- What is expected -
Given the records below, would you repeat exactly the lines that begin at the one containing "The width and height of the screenshot is (783, 395)." and end at the one containing "Task: Toggle the Area Light visibility eye", inclusive?

--- Input records Enclosed Below ---

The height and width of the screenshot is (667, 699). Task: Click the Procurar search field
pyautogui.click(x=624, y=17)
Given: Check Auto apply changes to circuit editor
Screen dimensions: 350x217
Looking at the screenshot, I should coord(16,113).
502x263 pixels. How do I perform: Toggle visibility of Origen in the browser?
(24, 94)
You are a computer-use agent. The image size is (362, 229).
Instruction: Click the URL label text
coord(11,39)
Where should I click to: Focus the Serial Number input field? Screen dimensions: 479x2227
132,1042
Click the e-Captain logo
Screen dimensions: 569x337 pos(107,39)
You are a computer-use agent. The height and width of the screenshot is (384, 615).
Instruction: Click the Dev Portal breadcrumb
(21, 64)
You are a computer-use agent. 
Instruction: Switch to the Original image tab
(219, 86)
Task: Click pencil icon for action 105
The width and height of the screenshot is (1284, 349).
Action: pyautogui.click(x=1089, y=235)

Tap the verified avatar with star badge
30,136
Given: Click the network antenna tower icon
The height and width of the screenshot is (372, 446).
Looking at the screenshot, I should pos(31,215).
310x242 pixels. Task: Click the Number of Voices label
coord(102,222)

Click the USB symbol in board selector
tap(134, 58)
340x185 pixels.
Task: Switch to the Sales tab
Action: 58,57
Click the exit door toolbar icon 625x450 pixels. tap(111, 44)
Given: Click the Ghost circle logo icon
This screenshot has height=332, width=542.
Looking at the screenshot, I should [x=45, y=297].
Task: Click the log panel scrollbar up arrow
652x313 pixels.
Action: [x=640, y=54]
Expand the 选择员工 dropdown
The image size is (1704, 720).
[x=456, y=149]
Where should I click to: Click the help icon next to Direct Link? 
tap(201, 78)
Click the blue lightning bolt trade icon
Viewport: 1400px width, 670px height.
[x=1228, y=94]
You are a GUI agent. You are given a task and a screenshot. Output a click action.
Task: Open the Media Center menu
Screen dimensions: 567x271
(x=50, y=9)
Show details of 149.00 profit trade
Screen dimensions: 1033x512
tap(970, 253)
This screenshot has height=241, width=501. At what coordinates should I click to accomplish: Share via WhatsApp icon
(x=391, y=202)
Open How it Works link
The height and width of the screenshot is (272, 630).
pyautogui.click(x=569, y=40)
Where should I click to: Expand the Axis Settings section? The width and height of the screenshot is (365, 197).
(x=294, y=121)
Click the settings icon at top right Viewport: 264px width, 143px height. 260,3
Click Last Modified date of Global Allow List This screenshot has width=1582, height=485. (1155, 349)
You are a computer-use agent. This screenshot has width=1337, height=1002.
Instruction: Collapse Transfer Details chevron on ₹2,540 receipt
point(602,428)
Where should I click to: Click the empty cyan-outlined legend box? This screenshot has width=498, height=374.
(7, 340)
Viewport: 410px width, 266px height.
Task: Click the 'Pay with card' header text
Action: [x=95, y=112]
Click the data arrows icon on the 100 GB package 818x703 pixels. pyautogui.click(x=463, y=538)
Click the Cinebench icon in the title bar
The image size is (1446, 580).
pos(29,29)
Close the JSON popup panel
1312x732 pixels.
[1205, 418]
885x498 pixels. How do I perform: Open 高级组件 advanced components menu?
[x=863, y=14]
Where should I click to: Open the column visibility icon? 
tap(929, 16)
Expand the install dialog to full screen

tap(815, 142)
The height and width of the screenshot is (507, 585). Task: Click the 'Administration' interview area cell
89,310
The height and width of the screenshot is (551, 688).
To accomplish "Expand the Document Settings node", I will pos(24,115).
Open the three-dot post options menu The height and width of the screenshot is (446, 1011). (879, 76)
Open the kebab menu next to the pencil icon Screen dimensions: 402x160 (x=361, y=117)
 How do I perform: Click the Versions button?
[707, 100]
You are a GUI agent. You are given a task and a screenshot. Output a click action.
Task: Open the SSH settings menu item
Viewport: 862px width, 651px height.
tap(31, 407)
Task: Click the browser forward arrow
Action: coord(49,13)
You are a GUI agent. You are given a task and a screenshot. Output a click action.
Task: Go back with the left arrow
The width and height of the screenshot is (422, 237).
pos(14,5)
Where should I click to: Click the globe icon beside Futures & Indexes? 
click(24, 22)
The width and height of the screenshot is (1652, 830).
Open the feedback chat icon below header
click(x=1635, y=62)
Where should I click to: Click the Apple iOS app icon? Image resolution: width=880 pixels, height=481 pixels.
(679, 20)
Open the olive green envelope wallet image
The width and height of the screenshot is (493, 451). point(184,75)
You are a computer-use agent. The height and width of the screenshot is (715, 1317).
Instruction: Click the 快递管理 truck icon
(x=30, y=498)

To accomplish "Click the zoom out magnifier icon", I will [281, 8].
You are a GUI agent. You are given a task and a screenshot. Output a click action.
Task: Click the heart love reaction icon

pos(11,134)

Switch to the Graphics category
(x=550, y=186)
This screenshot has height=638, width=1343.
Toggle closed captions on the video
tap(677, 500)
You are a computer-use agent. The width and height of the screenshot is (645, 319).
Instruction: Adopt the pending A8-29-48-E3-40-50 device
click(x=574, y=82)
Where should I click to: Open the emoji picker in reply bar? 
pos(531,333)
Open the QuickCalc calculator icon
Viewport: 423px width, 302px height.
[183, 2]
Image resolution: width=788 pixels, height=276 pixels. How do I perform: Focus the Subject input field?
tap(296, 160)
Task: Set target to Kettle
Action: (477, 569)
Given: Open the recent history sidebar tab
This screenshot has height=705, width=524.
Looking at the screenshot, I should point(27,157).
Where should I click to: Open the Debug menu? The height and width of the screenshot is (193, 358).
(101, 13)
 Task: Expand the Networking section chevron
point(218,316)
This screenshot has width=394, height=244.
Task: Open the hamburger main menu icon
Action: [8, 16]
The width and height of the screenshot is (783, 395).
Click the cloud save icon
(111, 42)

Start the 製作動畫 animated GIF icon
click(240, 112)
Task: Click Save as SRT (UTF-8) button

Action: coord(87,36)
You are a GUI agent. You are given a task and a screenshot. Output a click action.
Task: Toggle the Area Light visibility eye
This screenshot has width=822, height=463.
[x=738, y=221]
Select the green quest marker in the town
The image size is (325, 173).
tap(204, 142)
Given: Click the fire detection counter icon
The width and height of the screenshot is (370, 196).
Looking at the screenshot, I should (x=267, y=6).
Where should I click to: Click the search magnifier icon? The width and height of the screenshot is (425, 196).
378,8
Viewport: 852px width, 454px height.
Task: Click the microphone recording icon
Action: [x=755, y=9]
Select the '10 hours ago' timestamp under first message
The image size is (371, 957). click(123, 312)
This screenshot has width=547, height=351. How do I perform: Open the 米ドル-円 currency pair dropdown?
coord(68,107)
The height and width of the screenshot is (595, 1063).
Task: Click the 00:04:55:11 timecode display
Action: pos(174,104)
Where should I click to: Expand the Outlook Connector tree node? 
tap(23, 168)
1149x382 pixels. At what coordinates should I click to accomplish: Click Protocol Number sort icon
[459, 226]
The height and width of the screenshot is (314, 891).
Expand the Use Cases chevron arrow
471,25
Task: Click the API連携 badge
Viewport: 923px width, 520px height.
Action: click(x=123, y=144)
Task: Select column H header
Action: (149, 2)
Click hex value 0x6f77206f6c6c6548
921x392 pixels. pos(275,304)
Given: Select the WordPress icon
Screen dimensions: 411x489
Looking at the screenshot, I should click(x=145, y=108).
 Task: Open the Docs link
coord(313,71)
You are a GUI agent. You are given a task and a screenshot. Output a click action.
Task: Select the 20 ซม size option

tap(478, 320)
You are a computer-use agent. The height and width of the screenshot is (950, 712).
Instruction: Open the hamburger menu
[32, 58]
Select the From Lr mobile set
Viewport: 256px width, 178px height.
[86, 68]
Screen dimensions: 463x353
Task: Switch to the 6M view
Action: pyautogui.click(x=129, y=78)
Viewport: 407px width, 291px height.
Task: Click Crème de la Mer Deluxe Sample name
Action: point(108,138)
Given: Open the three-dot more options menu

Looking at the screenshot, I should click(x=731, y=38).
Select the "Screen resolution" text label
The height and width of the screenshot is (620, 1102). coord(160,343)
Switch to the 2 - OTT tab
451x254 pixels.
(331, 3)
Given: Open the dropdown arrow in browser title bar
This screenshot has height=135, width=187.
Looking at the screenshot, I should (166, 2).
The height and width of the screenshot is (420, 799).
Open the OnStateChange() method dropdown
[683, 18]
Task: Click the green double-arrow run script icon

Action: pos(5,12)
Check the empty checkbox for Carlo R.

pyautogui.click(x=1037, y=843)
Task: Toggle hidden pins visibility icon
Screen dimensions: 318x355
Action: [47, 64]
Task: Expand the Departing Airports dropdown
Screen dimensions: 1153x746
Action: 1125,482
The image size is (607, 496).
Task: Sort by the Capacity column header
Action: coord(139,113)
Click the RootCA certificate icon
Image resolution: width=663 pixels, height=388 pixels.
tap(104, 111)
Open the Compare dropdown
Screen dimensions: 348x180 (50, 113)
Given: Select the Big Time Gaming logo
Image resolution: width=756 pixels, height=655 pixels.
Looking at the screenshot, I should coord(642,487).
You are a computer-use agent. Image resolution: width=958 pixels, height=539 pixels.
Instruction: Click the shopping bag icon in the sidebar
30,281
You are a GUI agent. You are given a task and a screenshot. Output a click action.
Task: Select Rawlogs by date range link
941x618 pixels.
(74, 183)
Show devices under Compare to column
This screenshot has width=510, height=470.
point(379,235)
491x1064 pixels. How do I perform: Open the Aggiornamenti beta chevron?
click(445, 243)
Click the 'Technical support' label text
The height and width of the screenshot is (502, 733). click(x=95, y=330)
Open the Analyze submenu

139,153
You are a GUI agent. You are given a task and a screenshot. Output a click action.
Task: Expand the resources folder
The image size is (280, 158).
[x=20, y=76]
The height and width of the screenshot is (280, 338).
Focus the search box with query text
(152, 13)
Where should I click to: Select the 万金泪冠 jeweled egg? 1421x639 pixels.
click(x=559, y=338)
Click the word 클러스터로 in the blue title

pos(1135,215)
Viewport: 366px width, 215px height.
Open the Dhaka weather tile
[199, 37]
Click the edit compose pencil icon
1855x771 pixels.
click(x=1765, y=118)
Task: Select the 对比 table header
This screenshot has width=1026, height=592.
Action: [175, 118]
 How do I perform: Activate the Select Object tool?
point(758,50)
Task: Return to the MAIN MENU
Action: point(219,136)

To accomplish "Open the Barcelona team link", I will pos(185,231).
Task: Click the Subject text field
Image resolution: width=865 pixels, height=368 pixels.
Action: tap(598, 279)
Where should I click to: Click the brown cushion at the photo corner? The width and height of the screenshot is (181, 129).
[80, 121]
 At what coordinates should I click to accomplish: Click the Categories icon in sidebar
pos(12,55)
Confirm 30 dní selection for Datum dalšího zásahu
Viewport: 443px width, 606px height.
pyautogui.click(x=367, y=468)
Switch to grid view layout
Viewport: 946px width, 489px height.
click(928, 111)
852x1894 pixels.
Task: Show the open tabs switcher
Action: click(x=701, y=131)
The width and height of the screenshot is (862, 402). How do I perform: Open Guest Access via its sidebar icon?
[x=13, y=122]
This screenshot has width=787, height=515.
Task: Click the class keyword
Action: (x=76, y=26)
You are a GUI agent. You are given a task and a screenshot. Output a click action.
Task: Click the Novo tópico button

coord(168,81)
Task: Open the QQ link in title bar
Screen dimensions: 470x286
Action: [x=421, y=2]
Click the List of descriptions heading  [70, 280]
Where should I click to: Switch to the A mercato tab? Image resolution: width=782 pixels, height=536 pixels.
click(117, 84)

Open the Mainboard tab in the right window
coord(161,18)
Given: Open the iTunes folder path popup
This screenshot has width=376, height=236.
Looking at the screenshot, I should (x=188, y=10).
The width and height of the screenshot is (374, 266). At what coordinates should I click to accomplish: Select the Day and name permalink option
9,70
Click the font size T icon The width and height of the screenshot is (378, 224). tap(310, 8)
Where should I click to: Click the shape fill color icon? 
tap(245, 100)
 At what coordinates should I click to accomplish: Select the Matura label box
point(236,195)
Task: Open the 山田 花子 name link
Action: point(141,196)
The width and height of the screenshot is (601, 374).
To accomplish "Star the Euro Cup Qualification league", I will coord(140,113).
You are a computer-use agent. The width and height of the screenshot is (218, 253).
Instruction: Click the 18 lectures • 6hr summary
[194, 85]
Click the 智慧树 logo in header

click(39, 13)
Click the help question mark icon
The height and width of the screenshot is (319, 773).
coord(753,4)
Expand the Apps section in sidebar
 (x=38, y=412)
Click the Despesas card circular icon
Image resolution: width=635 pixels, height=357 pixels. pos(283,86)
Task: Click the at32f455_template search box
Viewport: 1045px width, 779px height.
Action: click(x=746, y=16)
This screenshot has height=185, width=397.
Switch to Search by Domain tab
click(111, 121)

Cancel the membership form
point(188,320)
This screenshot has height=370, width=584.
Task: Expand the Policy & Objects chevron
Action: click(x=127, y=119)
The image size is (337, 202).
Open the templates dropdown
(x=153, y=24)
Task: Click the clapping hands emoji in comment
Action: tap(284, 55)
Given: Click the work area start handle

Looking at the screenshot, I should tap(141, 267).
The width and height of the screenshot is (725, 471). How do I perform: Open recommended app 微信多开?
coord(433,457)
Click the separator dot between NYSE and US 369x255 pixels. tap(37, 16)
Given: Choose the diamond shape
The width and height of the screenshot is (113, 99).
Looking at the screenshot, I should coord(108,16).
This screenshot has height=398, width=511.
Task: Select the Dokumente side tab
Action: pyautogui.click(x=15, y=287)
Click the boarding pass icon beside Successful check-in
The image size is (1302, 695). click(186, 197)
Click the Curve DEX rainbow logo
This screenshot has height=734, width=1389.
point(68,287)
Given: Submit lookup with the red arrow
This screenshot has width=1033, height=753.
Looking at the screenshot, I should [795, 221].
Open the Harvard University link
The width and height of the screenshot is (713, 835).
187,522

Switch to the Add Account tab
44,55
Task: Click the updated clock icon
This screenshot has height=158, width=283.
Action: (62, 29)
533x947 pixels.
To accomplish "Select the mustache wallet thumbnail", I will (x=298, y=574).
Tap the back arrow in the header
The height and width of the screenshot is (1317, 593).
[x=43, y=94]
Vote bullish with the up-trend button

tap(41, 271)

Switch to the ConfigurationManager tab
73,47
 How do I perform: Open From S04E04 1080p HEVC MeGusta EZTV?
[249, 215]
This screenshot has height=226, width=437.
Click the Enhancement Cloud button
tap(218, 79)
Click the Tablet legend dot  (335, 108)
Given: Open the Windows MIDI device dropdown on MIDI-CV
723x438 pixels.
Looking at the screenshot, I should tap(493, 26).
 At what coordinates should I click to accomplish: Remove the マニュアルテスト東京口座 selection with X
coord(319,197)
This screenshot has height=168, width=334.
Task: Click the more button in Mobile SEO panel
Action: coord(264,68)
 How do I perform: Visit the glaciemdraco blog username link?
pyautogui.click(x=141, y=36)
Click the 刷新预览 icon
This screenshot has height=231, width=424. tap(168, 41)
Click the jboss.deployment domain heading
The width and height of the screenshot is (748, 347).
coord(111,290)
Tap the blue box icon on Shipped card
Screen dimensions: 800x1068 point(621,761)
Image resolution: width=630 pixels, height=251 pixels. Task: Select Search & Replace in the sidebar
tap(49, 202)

--- End of Enclosed Input records ---

- Task output -
The width and height of the screenshot is (783, 395).
Click the cloud save icon
(111, 42)

Start the 製作動畫 animated GIF icon
click(240, 112)
Task: Click Save as SRT (UTF-8) button

Action: coord(87,36)
You are a GUI agent. You are given a task and a screenshot. Output a click action.
Task: Toggle the Area Light visibility eye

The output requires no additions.